C'est très fort chez moi. Je me proclame ainsi une incarnation de Carmilla la vampire. Je comprends que ça fasse ricaner mais c'est à la fois complétement faux et complétement vrai.


Je vis largement, en effet, à travers les romans qui m'ont marquée. Pas seulement dans mes histoires d'amour dans les quelles je peux être une Emma Bovary ou une héroïne des Hauts de Hurlevent ou une diabolique de Barbey d'Aurevilly. C'est d'ailleurs au point que je me demande si je peux vivre une quelconque histoire d'amour en dehors de la fiction.


La littérature, ça me sert aussi à décrypter les gens à qui j'ai affaire (Balzac et Proust sont indépassables à ce sujet). Et puis, c'est une boussole de mes voyages. Dans une région, un pays que je visite, je cherche d'abord à retrouver les traces des écrivains que j'ai aimés.


Il y a bien une puissance de l'imaginaire qui guide et illumine nos vies. "Nous vivons d'histoires, elles vivent en nous, qu'elles soient réelles ou inventées".


Si le monde est devenu triste, monotone et sans saveur, c'est parce que nous avons cessé de nous raconter des histoires. Pour échapper à cette grande torpeur,  je n'ai donc qu'un message : Faire de sa vie un Roman, faire d'un roman sa Vie...

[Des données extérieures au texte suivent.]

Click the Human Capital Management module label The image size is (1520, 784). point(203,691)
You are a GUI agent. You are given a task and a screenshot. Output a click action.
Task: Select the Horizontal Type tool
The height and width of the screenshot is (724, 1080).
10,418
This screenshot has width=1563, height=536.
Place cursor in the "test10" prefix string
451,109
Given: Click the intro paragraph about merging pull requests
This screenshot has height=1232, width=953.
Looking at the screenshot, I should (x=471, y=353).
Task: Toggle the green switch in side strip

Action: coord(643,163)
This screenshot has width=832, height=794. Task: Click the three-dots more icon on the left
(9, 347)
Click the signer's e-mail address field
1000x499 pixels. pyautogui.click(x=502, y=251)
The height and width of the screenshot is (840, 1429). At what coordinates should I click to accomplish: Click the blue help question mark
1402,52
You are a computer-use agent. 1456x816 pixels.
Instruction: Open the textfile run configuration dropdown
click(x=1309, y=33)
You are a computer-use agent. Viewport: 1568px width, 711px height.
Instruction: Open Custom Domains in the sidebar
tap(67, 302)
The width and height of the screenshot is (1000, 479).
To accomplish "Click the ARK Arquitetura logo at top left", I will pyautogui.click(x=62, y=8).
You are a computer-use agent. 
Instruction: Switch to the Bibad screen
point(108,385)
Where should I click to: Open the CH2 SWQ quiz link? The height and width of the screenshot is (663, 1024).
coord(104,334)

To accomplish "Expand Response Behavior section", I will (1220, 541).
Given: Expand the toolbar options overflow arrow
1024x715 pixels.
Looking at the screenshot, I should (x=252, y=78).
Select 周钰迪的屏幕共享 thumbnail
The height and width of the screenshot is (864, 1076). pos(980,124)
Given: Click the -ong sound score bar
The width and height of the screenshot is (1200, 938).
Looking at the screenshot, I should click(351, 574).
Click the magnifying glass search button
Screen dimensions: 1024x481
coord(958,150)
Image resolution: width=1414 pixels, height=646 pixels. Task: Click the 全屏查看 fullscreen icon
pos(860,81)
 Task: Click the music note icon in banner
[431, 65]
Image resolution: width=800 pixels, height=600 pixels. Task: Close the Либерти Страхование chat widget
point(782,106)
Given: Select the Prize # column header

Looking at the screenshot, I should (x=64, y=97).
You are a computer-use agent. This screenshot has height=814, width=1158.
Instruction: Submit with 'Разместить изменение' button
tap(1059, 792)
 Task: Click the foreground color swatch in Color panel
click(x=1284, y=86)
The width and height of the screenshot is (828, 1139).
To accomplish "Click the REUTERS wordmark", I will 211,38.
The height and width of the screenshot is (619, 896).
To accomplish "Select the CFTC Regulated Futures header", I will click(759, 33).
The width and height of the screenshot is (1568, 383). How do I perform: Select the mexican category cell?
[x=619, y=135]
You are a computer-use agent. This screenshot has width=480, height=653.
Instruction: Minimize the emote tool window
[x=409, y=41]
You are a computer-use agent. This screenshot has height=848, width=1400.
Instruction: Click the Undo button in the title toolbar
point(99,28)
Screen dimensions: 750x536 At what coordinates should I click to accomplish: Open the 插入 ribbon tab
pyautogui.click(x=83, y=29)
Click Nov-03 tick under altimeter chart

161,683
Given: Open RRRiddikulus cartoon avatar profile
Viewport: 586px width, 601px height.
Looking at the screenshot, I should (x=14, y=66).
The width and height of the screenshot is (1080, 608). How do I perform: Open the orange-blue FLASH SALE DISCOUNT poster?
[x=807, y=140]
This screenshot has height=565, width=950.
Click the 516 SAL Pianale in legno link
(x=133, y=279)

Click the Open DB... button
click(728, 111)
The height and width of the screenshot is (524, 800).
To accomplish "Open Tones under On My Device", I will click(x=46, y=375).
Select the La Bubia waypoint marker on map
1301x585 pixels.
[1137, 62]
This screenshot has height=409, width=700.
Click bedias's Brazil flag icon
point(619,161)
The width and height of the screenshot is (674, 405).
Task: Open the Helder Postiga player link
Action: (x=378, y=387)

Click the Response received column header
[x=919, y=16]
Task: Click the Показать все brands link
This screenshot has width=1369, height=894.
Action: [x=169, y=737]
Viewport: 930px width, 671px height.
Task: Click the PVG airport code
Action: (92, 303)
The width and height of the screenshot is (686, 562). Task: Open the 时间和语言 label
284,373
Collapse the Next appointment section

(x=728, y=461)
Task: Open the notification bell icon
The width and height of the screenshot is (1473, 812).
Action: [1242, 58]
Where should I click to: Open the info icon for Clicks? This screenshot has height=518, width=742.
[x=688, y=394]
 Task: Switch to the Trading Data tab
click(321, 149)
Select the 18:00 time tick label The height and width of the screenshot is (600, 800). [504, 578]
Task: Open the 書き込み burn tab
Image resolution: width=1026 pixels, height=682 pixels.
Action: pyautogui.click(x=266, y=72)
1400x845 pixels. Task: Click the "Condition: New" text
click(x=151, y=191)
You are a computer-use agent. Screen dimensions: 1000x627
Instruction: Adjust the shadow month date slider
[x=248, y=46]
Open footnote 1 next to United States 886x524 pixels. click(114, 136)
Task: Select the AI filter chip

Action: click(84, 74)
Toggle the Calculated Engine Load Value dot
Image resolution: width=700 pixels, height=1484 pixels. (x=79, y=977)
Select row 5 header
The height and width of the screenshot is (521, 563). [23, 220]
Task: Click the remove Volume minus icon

Images de Caspar David FRIEDRICH, Rafal OLBINSKI, Gustave COURBET, Heinrich FUSSLI, William BLAKE, Martial RAYSSE, Jean-Auguste-Dominique INGRES, Jean-Jacques HENNER, Deborah de TURBEVILLE.

Je recommande :

- Jennifer KERNER: "Le tissu de crin". Un très étrange roman gothique, porté par une belle écriture, qui raconte le viol d'un jeune homme par une femme, plutôt antipathique et repoussante, qui est sa "cheffe" dans une maison de couture. Il est vrai que les violences faites aux hommes adultes, c'est, aujourd'hui, un sujet absolument tabou. Mais est-ce que le féminisme n'aura pas atteint sa maturité quand on saura aborder un tel sujet, en toute franchise ? Il est significatif qu'on ait très peu parlé de ce beau livre absolument dérangeant.

- Armel GUERNE: "Les romantiques allemands". C'est en poche chez Phébus; c'est une merveilleuse anthologie de tous ces écrivains allemands qui, confrontés au triomphe de la Raison, ont voulu réenchanter le monde.  Il existe aussi une anthologie en 2 volumes dans la Pléiade mais, pour ce qui me concerne, je n'arrive pas à lire dans la Pléiade.

- Andrea WULF: "Les rebelles magnifiques". Je rappelle, une nouvelle fois, ce très bel essai consacré aux Romantiques allemands. Ces romantiques qui, dès la fin du 18ème siècle, sont partis en guerre contre la banalisation du monde.